Passage:
########

The UK Government has indicated its intention to continue to play a full role in European regulatory procedures and retain a close working partnership with the EU in medicines regulation post Brexit. The three principles which the Government says will underpin the development of a post-Brexit regulatory system for medicines and devices are: (a) patients should not be disadvantaged; (b) innovators should be able to access the UK market as quickly and simply as possible; and (c) the UK will continue to play a leading role in both Europe and the world in promoting public health.
However, despite the Government’s position, some effects of Brexit are already being felt. The European regulator, the European Medicines Agency (EMA), will relocate to Amsterdam from London no later than 30 March 2019. The EMA is central to the functioning of the single market for medicines in the EU.
Currently there are three routes for getting a marketing authorisation (MA) for a product in the UK: i) the "centralised procedure" by making one application to the EMA (which results in a single marketing authorisation or centrally authorised product (CAP)); ii) the "decentralised procedure" (DCP) by making multiple applications to each individual EU member state where marketing authorisation is sought (separate national authorisations are obtained); iii) the "mutual recognition procedure" (MRP), where a medicine is authorised in one EU member state and a later application is made for this authorisation to be recognised in other member states (separate national authorisations are obtained). After Brexit, the UK will no longer be a part of the centralised, mutual recognition and decentralised procedures. Existing products that received an MA for the UK via the mutual recognition or decentralised procedure routes prior to 29 March 2019 will be unaffected as they already hold a national UK MA.

########

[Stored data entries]
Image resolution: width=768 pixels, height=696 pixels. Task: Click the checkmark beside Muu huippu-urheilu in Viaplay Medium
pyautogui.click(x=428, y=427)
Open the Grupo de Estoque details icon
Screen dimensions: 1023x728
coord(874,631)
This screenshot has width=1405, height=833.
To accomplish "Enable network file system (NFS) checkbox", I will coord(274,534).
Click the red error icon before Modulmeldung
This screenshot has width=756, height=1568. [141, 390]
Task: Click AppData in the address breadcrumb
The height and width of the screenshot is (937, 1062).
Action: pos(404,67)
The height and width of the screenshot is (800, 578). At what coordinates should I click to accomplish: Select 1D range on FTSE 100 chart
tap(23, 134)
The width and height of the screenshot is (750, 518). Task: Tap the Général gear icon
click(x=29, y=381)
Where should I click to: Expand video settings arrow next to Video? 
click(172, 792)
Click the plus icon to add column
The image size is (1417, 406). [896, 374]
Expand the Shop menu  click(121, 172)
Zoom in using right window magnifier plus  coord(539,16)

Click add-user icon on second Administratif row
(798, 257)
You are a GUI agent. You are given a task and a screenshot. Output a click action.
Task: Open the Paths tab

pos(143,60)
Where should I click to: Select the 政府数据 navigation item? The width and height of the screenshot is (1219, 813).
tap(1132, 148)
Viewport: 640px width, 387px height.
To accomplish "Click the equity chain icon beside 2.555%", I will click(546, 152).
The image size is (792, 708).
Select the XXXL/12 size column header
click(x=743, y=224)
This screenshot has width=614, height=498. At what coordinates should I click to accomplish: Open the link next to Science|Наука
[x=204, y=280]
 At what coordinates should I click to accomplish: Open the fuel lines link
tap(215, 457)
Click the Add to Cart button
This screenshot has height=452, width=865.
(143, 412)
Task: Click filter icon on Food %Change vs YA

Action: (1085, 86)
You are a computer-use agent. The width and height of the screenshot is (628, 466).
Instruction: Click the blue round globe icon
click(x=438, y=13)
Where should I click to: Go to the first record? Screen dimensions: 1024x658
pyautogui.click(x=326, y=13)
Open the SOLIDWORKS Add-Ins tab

########

About this exercise: Rewrite the text on Brexit and medicines regulation from "The UK Government" up to and including "medicines in the EU.", replacing "Government" with "administration" each time it occurs.

Answer space:
The UK administration has indicated its intention to continue to play a full role in European regulatory procedures and retain a close working partnership with the EU in medicines regulation post Brexit. The three principles which the administration says will underpin the development of a post-Brexit regulatory system for medicines and devices are: (a) patients should not be disadvantaged; (b) innovators should be able to access the UK market as quickly and simply as possible; and (c) the UK will continue to play a leading role in both Europe and the world in promoting public health.
However, despite the administration’s position, some effects of Brexit are already being felt. The European regulator, the European Medicines Agency (EMA), will relocate to Amsterdam from London no later than 30 March 2019. The EMA is central to the functioning of the single market for medicines in the EU.